• Directions for this task:
Please copy out the passage below about the court ruling on mifepristone, word for word and in full.
══ Selected passage ══
It is clear that his ruling does not consider the best available science. As a result, it can set the stage for further undermining the FDA’s authority to approve and regulate medications.
In his ruling, Judge Kacsmaryk contends that the FDA “acquiesced on its legitimate safety concerns—in violation of its statutory duty” and he raises, without serious evidence, the charge that the agency “faced significant political pressure to forgo its proposed safety precautions to better advance the political objective of increased ‘access’ to chemical abortion.”
The statements are breathtaking in their absurdity, and could only be made by someone willfully ignoring the actual scientific evidence. As I detailed in a previous blog post, there is a veritable mountain of scientific evidence showing that this drug is safe and effective, which is further confirmed by data from the five million people who have safely taken mifepristone since 2000. Some studies show that mifepristone is even safer than medications such as Tylenol or Viagra. One could hardly have picked a worse drug to attack based on its safety profile.
In fact, the FDA has been steadily reducing restrictions to access to mifepristone in recent years based on the scientific consensus of the drug’s safety and effectiveness. This January, for instance, the agency announced its approval of a plan to certify pharmacies to dispense mifepristone. This is precisely how the process is supposed to work. The agency is supposed to restrict or ban drugs where the weight of scientific evidence shows them to be harmful, and increase access to needed drugs where the weight of scientific evidence shows them to be safe.
═══
══ Given data ══
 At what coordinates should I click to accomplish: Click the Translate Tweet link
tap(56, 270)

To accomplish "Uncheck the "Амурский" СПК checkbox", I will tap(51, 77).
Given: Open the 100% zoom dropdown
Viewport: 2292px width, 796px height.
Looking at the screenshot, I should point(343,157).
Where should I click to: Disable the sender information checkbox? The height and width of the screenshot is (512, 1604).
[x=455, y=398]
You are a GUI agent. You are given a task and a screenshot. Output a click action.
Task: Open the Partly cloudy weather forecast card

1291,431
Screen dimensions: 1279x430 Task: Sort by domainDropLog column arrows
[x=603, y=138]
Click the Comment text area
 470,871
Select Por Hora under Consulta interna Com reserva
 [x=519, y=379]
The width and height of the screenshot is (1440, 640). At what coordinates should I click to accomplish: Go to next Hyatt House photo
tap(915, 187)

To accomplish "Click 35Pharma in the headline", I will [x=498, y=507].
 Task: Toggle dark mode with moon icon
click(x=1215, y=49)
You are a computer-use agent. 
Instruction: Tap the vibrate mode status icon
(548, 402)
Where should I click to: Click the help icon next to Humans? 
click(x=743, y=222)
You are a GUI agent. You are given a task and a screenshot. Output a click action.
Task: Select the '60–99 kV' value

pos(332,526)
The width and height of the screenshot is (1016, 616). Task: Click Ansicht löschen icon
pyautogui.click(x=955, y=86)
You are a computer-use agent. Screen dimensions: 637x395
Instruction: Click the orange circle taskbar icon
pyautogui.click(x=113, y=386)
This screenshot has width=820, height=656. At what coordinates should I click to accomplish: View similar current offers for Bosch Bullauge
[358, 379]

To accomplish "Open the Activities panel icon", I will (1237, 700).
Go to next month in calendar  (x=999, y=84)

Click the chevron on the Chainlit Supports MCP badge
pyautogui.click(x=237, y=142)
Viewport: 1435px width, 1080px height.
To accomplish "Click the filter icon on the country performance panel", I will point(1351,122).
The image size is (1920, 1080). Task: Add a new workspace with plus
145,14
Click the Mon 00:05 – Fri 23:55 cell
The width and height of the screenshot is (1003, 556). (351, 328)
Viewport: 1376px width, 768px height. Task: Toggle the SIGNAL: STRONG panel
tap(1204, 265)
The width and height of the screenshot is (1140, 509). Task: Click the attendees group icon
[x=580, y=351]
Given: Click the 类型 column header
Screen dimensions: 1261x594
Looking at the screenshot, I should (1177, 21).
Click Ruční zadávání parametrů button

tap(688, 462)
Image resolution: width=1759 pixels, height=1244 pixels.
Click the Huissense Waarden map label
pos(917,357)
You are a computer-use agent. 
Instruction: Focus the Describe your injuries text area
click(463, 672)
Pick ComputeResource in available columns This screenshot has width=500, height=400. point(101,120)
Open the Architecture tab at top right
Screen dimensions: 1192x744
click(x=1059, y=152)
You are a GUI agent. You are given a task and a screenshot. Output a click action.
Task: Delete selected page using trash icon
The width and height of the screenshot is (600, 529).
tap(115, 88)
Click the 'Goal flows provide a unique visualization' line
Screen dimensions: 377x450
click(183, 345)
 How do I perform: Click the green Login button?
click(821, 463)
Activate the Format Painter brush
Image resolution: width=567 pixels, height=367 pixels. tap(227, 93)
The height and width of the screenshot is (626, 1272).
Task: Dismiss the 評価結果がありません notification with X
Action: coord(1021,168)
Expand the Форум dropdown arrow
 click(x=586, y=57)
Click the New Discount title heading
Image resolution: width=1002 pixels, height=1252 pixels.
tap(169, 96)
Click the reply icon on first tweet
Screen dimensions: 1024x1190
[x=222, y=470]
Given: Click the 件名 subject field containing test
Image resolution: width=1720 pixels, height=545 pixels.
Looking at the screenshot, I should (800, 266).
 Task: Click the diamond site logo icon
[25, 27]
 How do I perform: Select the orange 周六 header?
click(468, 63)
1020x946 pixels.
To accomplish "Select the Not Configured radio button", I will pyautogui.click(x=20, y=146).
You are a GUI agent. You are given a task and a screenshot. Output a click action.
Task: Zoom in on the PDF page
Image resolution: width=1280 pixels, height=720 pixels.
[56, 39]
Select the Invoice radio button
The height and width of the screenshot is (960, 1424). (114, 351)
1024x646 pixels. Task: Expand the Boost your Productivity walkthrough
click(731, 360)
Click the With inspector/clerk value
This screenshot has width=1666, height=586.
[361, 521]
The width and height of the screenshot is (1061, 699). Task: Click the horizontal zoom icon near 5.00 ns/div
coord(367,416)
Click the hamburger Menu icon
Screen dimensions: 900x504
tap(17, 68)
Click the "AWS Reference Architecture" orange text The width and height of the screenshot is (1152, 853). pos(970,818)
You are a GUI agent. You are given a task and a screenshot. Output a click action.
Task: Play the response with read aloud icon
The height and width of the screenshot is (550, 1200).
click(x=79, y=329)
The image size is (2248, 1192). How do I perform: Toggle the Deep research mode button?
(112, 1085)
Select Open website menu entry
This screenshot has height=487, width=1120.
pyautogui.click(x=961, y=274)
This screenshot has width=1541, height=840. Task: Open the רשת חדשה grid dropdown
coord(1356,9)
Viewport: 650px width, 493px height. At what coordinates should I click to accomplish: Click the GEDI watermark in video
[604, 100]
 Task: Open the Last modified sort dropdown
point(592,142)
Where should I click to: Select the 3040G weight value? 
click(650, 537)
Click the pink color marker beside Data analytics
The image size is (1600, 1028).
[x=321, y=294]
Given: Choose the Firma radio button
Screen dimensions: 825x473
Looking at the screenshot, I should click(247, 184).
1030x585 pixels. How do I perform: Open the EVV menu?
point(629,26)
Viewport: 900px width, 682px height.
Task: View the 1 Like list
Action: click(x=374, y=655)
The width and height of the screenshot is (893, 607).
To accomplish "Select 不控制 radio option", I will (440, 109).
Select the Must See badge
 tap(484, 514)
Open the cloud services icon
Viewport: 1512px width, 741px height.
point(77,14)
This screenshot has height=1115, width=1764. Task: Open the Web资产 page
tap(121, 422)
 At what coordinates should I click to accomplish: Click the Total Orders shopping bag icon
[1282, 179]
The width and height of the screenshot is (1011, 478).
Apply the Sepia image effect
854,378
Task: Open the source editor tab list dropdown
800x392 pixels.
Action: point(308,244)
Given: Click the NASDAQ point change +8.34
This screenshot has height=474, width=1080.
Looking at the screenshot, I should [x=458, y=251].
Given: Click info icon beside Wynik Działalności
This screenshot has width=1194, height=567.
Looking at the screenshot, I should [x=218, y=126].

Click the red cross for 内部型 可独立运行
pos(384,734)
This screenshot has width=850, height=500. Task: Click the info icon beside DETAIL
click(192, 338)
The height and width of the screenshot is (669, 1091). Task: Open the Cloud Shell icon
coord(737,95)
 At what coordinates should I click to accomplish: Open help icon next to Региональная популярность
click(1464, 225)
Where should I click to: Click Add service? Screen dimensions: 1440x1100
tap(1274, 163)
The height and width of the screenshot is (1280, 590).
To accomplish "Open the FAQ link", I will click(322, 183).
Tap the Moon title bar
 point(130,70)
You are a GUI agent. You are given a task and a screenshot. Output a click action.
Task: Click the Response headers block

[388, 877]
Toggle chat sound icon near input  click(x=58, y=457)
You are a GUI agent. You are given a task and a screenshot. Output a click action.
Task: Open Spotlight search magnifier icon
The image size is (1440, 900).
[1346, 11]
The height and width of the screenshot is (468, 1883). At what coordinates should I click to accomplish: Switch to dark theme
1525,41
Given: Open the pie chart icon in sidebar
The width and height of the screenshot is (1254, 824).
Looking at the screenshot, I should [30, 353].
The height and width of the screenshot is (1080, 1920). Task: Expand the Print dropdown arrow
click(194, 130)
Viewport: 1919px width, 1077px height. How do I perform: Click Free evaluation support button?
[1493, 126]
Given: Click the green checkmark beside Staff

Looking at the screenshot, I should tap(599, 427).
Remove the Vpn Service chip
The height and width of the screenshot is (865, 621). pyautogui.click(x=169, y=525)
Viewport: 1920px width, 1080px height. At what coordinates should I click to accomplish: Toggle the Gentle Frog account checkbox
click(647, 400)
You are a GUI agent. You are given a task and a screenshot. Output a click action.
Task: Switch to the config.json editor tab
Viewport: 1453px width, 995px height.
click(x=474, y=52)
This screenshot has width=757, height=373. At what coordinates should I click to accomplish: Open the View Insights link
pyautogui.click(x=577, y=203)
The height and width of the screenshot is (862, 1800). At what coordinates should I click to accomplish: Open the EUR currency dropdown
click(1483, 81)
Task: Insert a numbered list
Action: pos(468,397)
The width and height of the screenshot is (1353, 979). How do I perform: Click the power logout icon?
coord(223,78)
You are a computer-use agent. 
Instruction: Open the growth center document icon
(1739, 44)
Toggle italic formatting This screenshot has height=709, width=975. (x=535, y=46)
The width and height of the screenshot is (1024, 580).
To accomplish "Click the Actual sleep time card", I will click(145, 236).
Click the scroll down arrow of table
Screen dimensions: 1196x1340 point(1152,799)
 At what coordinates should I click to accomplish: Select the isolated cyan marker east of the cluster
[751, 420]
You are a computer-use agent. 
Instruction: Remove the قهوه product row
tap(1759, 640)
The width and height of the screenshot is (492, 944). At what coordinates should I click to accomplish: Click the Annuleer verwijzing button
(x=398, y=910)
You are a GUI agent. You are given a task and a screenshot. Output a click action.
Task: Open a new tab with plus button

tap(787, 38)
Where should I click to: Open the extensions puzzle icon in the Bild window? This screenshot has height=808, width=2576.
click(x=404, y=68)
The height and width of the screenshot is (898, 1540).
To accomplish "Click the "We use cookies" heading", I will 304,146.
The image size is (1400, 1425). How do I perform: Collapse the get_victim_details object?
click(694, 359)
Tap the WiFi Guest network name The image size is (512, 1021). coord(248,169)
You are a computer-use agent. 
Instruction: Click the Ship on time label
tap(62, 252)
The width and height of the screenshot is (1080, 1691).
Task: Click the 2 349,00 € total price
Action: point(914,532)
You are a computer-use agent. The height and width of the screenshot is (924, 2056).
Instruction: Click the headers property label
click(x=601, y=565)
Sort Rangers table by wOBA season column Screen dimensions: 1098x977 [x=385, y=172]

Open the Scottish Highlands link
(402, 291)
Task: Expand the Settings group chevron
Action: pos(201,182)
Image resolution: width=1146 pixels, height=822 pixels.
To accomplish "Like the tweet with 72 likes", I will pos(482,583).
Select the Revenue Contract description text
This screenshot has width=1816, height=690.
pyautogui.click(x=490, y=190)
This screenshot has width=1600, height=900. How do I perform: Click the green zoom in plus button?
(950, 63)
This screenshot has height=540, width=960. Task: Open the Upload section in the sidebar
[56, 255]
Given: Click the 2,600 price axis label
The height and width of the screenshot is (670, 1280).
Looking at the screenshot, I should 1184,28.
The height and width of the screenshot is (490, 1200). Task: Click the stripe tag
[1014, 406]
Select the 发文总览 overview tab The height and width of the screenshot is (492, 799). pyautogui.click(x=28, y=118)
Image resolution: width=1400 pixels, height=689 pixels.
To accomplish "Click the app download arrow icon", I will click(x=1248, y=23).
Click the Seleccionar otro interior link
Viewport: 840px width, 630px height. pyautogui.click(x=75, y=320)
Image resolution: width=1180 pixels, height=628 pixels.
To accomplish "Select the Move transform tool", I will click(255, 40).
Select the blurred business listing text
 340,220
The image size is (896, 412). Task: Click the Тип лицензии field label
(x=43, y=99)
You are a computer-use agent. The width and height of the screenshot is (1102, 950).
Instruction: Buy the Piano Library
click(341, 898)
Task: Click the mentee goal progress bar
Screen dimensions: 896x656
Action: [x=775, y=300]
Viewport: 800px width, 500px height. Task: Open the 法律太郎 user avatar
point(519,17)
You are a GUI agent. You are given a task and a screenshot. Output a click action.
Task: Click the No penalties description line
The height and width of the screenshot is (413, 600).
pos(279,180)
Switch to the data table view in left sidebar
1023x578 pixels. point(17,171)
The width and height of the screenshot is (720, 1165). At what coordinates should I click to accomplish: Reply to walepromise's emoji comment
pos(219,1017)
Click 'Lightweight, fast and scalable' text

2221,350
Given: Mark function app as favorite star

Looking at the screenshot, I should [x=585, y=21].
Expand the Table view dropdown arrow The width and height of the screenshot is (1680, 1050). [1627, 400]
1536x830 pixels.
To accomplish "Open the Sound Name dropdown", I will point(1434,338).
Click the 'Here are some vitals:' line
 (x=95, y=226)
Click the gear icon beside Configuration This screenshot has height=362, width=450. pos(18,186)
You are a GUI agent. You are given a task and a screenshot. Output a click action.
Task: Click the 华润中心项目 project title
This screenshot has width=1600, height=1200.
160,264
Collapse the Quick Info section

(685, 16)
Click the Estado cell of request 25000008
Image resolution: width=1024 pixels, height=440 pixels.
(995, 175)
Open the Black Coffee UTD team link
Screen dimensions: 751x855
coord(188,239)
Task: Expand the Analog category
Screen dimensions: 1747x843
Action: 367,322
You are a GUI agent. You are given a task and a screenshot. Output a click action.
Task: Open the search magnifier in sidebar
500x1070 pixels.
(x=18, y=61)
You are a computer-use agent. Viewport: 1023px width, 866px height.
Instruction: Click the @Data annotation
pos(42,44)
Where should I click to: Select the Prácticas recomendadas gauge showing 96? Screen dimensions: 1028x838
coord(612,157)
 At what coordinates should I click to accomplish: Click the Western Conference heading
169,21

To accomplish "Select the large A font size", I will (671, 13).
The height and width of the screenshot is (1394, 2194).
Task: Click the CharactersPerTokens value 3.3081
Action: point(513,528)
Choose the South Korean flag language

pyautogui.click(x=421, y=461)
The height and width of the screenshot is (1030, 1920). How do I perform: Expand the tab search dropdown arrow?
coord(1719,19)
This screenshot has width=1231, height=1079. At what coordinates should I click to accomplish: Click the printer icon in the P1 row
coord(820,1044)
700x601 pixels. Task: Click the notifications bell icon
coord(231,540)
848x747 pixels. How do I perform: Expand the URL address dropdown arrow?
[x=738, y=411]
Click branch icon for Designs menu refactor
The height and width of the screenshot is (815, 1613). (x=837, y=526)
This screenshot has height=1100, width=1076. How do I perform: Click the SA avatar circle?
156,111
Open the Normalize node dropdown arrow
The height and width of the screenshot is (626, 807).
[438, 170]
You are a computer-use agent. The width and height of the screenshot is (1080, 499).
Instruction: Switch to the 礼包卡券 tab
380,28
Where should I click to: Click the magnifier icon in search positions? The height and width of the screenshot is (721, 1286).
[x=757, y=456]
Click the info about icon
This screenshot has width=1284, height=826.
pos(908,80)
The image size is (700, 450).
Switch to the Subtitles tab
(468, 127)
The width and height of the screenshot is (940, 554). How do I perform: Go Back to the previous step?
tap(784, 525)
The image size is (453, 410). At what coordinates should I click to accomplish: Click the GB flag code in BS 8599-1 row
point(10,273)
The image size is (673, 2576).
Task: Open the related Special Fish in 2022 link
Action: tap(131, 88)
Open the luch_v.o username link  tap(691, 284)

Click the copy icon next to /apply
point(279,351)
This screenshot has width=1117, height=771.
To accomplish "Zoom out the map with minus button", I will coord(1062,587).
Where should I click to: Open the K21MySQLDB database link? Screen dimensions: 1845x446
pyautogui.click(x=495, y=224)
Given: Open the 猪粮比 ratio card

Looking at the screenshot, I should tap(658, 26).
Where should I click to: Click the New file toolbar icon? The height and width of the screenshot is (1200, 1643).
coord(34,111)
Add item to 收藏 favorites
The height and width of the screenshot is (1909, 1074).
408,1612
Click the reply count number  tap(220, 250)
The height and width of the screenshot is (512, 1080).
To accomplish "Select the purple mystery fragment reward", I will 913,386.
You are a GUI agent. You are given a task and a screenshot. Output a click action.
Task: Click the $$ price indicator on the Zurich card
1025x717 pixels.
═══
• Response:
It is clear that his ruling does not consider the best available science. As a result, it can set the stage for further undermining the FDA’s authority to approve and regulate medications.
In his ruling, Judge Kacsmaryk contends that the FDA “acquiesced on its legitimate safety concerns—in violation of its statutory duty” and he raises, without serious evidence, the charge that the agency “faced significant political pressure to forgo its proposed safety precautions to better advance the political objective of increased ‘access’ to chemical abortion.”
The statements are breathtaking in their absurdity, and could only be made by someone willfully ignoring the actual scientific evidence. As I detailed in a previous blog post, there is a veritable mountain of scientific evidence showing that this drug is safe and effective, which is further confirmed by data from the five million people who have safely taken mifepristone since 2000. Some studies show that mifepristone is even safer than medications such as Tylenol or Viagra. One could hardly have picked a worse drug to attack based on its safety profile.
In fact, the FDA has been steadily reducing restrictions to access to mifepristone in recent years based on the scientific consensus of the drug’s safety and effectiveness. This January, for instance, the agency announced its approval of a plan to certify pharmacies to dispense mifepristone. This is precisely how the process is supposed to work. The agency is supposed to restrict or ban drugs where the weight of scientific evidence shows them to be harmful, and increase access to needed drugs where the weight of scientific evidence shows them to be safe.